THE PROBLEM
Return the following material unchanged, line for line.

— start —

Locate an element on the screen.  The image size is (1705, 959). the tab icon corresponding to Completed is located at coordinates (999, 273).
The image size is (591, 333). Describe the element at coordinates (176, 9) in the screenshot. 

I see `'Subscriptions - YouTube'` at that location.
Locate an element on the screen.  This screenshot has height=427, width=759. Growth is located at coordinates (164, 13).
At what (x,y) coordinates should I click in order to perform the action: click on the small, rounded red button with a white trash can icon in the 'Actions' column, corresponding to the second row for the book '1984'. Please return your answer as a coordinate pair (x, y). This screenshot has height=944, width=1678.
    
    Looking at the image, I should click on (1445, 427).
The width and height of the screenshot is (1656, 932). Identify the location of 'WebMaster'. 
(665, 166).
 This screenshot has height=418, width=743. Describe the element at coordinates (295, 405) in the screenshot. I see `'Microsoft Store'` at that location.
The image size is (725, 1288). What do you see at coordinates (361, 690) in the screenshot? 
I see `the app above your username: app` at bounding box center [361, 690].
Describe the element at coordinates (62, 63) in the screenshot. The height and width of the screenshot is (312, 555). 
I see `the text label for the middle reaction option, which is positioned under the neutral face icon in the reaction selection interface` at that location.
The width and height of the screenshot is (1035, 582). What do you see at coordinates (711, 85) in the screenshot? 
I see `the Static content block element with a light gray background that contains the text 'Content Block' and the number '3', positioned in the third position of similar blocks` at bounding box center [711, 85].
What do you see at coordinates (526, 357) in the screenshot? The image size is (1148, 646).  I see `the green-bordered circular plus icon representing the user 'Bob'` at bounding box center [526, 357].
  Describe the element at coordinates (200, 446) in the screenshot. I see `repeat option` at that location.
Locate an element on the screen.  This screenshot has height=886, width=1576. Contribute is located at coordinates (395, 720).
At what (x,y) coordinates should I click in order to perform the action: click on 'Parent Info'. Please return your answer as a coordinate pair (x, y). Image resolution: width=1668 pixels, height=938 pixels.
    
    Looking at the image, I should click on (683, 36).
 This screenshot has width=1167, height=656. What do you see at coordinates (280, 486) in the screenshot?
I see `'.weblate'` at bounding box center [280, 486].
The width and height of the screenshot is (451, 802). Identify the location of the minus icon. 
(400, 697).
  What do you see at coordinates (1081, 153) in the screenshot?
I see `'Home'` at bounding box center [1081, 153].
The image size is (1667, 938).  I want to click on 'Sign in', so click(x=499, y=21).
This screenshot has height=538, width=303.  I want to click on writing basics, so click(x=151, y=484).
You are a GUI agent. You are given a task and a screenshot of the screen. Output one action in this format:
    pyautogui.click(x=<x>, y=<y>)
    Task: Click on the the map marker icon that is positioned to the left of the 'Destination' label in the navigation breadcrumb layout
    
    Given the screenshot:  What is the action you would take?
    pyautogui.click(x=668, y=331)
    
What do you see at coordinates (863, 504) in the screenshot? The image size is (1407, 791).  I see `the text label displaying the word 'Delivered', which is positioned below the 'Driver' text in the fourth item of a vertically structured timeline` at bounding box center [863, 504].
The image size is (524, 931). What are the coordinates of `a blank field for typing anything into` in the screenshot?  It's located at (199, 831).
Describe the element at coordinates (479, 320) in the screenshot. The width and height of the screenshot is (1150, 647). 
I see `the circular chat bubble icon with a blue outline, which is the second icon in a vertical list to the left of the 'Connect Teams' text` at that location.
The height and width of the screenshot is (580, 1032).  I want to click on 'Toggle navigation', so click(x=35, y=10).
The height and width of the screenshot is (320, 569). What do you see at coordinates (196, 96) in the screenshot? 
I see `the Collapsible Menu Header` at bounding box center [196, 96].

— end —

CORRECT OUTPUT
Locate an element on the screen.  The image size is (1705, 959). the tab icon corresponding to Completed is located at coordinates (999, 273).
The image size is (591, 333). Describe the element at coordinates (176, 9) in the screenshot. 

I see `'Subscriptions - YouTube'` at that location.
Locate an element on the screen.  This screenshot has height=427, width=759. Growth is located at coordinates (164, 13).
At what (x,y) coordinates should I click in order to perform the action: click on the small, rounded red button with a white trash can icon in the 'Actions' column, corresponding to the second row for the book '1984'. Please return your answer as a coordinate pair (x, y). This screenshot has height=944, width=1678.
    
    Looking at the image, I should click on (1445, 427).
The width and height of the screenshot is (1656, 932). Identify the location of 'WebMaster'. 
(665, 166).
 This screenshot has height=418, width=743. Describe the element at coordinates (295, 405) in the screenshot. I see `'Microsoft Store'` at that location.
The image size is (725, 1288). What do you see at coordinates (361, 690) in the screenshot? 
I see `the app above your username: app` at bounding box center [361, 690].
Describe the element at coordinates (62, 63) in the screenshot. The height and width of the screenshot is (312, 555). 
I see `the text label for the middle reaction option, which is positioned under the neutral face icon in the reaction selection interface` at that location.
The width and height of the screenshot is (1035, 582). What do you see at coordinates (711, 85) in the screenshot? 
I see `the Static content block element with a light gray background that contains the text 'Content Block' and the number '3', positioned in the third position of similar blocks` at bounding box center [711, 85].
What do you see at coordinates (526, 357) in the screenshot? The image size is (1148, 646).  I see `the green-bordered circular plus icon representing the user 'Bob'` at bounding box center [526, 357].
  Describe the element at coordinates (200, 446) in the screenshot. I see `repeat option` at that location.
Locate an element on the screen.  This screenshot has height=886, width=1576. Contribute is located at coordinates (395, 720).
At what (x,y) coordinates should I click in order to perform the action: click on 'Parent Info'. Please return your answer as a coordinate pair (x, y). Image resolution: width=1668 pixels, height=938 pixels.
    
    Looking at the image, I should click on (683, 36).
 This screenshot has width=1167, height=656. What do you see at coordinates (280, 486) in the screenshot?
I see `'.weblate'` at bounding box center [280, 486].
The width and height of the screenshot is (451, 802). Identify the location of the minus icon. 
(400, 697).
  What do you see at coordinates (1081, 153) in the screenshot?
I see `'Home'` at bounding box center [1081, 153].
The image size is (1667, 938).  I want to click on 'Sign in', so click(x=499, y=21).
This screenshot has height=538, width=303.  I want to click on writing basics, so click(x=151, y=484).
You are a GUI agent. You are given a task and a screenshot of the screen. Output one action in this format:
    pyautogui.click(x=<x>, y=<y>)
    Task: Click on the the map marker icon that is positioned to the left of the 'Destination' label in the navigation breadcrumb layout
    
    Given the screenshot:  What is the action you would take?
    pyautogui.click(x=668, y=331)
    
What do you see at coordinates (863, 504) in the screenshot? The image size is (1407, 791).  I see `the text label displaying the word 'Delivered', which is positioned below the 'Driver' text in the fourth item of a vertically structured timeline` at bounding box center [863, 504].
The image size is (524, 931). What are the coordinates of `a blank field for typing anything into` in the screenshot?  It's located at (199, 831).
Describe the element at coordinates (479, 320) in the screenshot. The width and height of the screenshot is (1150, 647). 
I see `the circular chat bubble icon with a blue outline, which is the second icon in a vertical list to the left of the 'Connect Teams' text` at that location.
The height and width of the screenshot is (580, 1032).  I want to click on 'Toggle navigation', so click(x=35, y=10).
The height and width of the screenshot is (320, 569). What do you see at coordinates (196, 96) in the screenshot? 
I see `the Collapsible Menu Header` at bounding box center [196, 96].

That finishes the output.